I am intimately familiar with the black community’s struggle for equality – not of outcome, but of the opportunity to pursue the American Dream.

Our nation’s past is not all peachy, but over the years I have learned history is not there for us to like or dislike. History is there for us to learn from.

Independence Day is an opportunity for us to thoughtfully reflect on our history and remember what the heart of America is really about.

Believe me, as a black man, I fully understand the impetus to correct the wrongs of the past.

The United States of America is remarkable for many reasons, but the key detail that sets us apart from all other nations is that the cornerstone of our founding is the ideal that our rights are given to us by God and not by man.
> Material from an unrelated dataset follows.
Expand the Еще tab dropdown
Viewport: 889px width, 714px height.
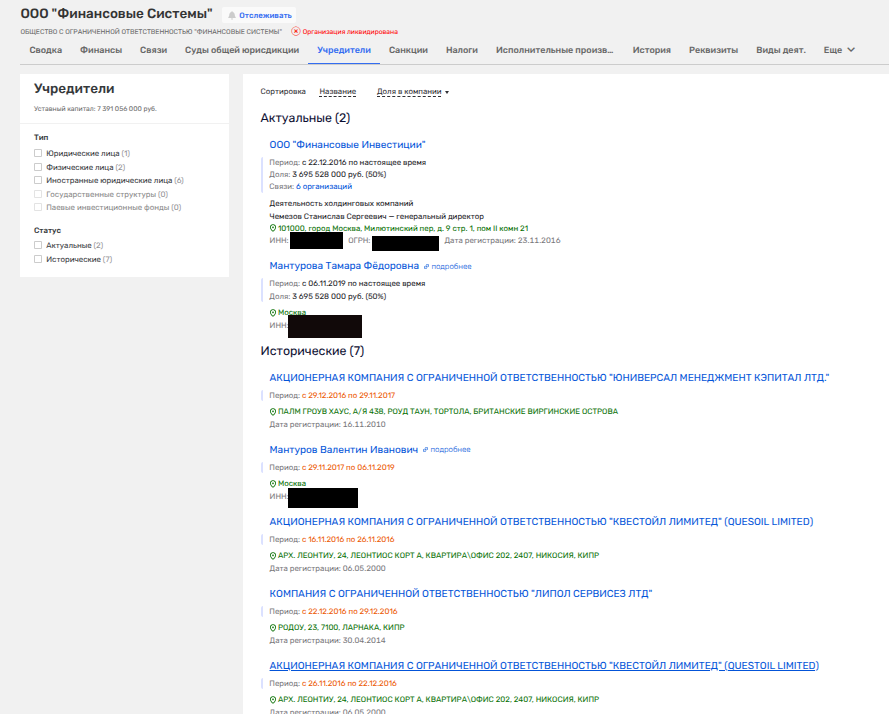(x=839, y=50)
“We hold these truths to be self-evident, that all men are created equal, that they are endowed by their Creator with certain unalienable Rights, that among these are Life, Liberty and the pursuit of Happiness,” wrote Thomas Jefferson in the preamble of our Declaration of Independence.

Later, after winning our hard-fought independence, James Madison codified and specified these rights in our Constitution, our rule of law.

The first 10 amendments to our Constitution are described as our Bill of Rights. They focus on the individual and our protections from what our Founding Fathers had experienced: the intrusive, invasive and onerous nature of tyrannical governance.

It’s because of this founding ideal of our rights being endowed by our Creator that I, a black man born and raised in the segregated South, was able to become a U.S. Army lieutenant colonel who commanded a battalion in combat. After I retired from military service, I became a member of the United States House of Representatives, the second black Republican congressman in Florida’s history.

Has my life’s journey been without difficulties? No.

Have I faced opposition and at times discrimination because of the color of my skin? Of course!

Yet, I have been able to persevere and attain remarkable success because the ideal that we are equal in the eyes of God is etched in our Constitution. Today, this ideal empowers my two daughters to pursue their own American Dreams.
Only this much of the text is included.